I’m using the cloth collisions to stack the ingredients on a hamburger, as I haven’t been able to find any other way to make everything fit together realistically. Bun, meat, cheese, lettuce, tomatoes, etc – Each ingredient is a different piece of cloth, and they fall onto each other in order and, with friction set up all the way, don’t slide off into the abyss.

However, I don’t know how to make the cheese stop on top of the meat, then the lettuce stop on top of the cheese, etc. Everything wants to stop on the bottom bun, as it is the first declared “collision” object.

Anybody know how to make this work? Or a simpler way? I don’t need the animation of the hamburger going together, just the finished product.

I haven’t tried it but I think you would not drop all items at the same time, but one by one.

  1. Make meat cloth, then drop it onto bun.
  2. Apply cloth mod to meat.
  3. Make meat collision object.
  4. Make cheese cloth, then drop it onto meat.
  5. Apply cloth mod to cheese.
  6. Make cheese collision obj.
  7. Repeat for each ingredient.

Maybe try the Shrinkwrap modifier in conjunction with vertex groups to both limit and weight the wrapping effect? Using the Projection option you should be able to get the surfaces to conform to one another in varying degrees depending on the nature of the object, with a little Sculpting afterward to polish it all off.

Also you might consider using Soft Body instead of Cloth, as it seems to work better with closed mesh objects, and has the Goal option for preserving modeled forms and also providing weighted Soft Body characteristics.
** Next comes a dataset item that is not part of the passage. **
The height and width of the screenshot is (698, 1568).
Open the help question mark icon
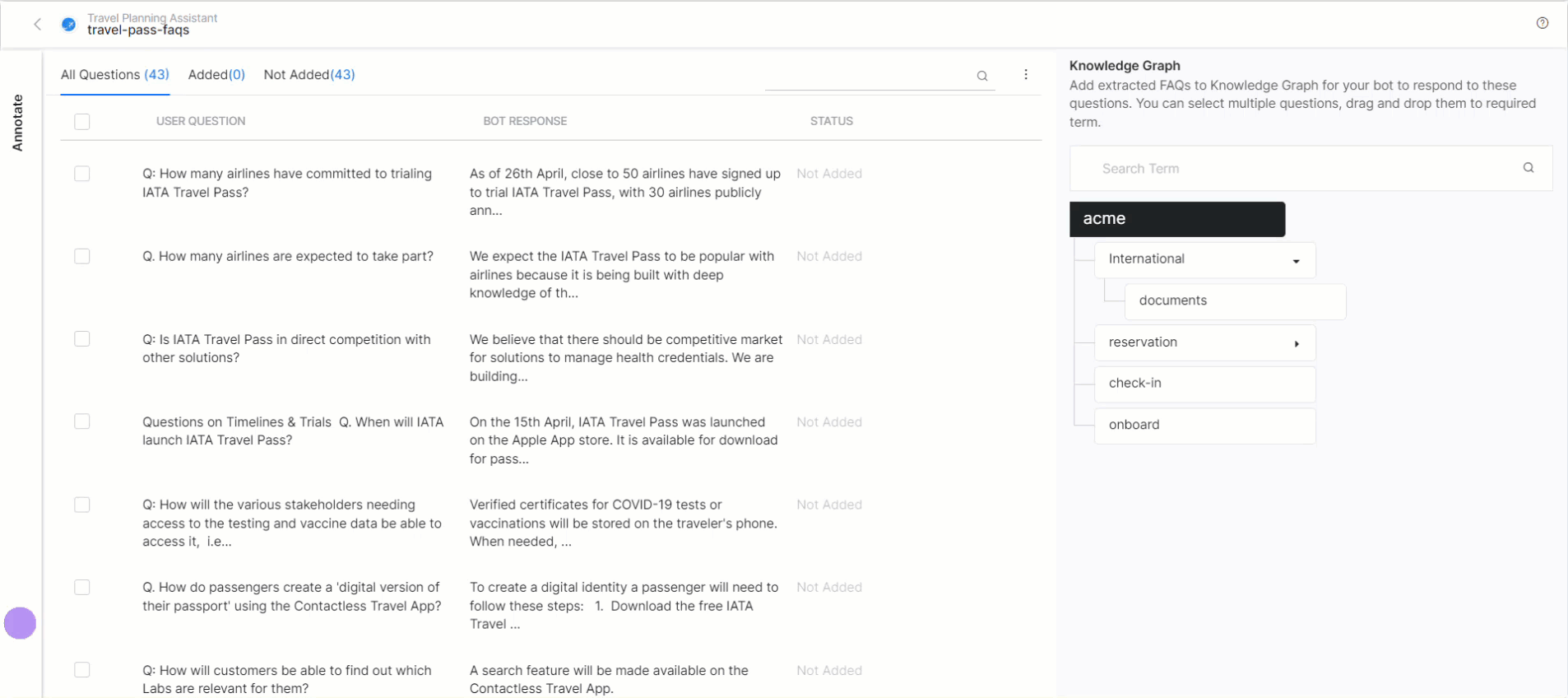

You can do that with Pinning in Cloth but in my experience Soft Body is a bit more manageable in that regard.

This is the way I’m doing it. It doesn’t work.

I’ll look for a tutorial on these methods. I haven’t been able to make soft body do anything yet. So I obviously need some guidance.

OK, I gave up on the cloth collision idea. A glorious defeat. Also, after playing with the shrinkwrap idea for a day, I gave up on that too. Not enough control of how the surface turns out (or at least I couldn’t control it) My cheese slices started looking like scary lichens from outer space.

So, I just went lo-tech on it, and made the cheese slices out of NURB surfaces, sort of bent them to fit on the meat and left the soft body idea for another day. Which proves the old maxim, there’s more than one way to slice cheese. I think that’s an old maxim…maybe not.